- _PROBLEM DESCRIPTION_: Scan the entries for the word "Expand" and return every line that has it.
▼
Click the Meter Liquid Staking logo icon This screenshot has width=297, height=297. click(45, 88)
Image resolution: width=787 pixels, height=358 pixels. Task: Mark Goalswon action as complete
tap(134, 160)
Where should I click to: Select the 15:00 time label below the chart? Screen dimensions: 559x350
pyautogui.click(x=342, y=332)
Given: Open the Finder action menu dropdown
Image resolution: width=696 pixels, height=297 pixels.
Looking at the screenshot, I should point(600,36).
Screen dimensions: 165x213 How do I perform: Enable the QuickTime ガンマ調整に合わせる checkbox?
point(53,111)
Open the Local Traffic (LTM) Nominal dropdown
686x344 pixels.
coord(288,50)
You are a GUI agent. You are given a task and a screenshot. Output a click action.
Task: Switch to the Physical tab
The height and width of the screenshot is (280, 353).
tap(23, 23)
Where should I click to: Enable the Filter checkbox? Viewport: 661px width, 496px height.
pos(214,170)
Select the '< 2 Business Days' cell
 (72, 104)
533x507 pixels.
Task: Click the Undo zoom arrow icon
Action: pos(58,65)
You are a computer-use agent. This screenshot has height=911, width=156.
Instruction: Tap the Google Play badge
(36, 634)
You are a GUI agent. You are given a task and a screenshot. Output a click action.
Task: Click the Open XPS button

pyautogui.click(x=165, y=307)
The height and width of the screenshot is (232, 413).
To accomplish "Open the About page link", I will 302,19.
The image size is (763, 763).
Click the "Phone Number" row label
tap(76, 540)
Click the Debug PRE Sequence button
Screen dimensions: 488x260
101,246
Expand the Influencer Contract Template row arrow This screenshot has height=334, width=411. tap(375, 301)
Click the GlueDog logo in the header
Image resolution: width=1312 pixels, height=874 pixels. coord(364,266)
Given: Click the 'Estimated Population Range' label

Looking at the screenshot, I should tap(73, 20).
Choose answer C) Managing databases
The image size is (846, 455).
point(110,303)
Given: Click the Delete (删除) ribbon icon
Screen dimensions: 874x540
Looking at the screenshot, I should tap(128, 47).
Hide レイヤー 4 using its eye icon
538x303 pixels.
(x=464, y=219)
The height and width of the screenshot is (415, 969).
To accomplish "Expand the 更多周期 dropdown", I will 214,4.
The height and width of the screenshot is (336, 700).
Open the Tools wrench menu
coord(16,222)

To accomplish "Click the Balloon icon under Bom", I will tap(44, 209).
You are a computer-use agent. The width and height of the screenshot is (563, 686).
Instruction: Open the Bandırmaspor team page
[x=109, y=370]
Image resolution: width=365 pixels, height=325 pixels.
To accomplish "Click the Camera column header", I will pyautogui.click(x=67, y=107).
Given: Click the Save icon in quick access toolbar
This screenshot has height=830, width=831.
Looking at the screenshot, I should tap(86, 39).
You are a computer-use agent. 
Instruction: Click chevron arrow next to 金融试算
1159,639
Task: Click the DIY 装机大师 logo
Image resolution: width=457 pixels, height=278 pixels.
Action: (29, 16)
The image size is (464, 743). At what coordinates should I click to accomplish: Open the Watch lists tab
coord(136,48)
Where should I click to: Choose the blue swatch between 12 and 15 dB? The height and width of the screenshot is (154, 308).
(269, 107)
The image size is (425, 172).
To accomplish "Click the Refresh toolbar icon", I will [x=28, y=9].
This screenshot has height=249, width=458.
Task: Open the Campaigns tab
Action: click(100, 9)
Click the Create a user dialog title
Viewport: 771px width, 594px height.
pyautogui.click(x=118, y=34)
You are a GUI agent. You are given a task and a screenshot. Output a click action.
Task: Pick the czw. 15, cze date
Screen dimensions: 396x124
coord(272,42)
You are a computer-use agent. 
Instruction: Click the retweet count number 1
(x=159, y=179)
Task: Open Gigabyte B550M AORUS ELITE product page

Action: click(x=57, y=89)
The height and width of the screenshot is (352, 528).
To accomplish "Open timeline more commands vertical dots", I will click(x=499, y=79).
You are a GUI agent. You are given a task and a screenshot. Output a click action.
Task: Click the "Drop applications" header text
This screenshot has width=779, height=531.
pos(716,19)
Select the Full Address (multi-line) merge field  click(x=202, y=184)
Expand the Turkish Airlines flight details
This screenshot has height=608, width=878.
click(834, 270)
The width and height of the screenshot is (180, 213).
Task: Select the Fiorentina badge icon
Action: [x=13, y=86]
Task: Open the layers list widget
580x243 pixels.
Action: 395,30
▲
- _WRITTEN REPLY_:
Expand the Influencer Contract Template row arrow This screenshot has height=334, width=411. tap(375, 301)
To accomplish "Expand the 更多周期 dropdown", I will 214,4.
Expand the Turkish Airlines flight details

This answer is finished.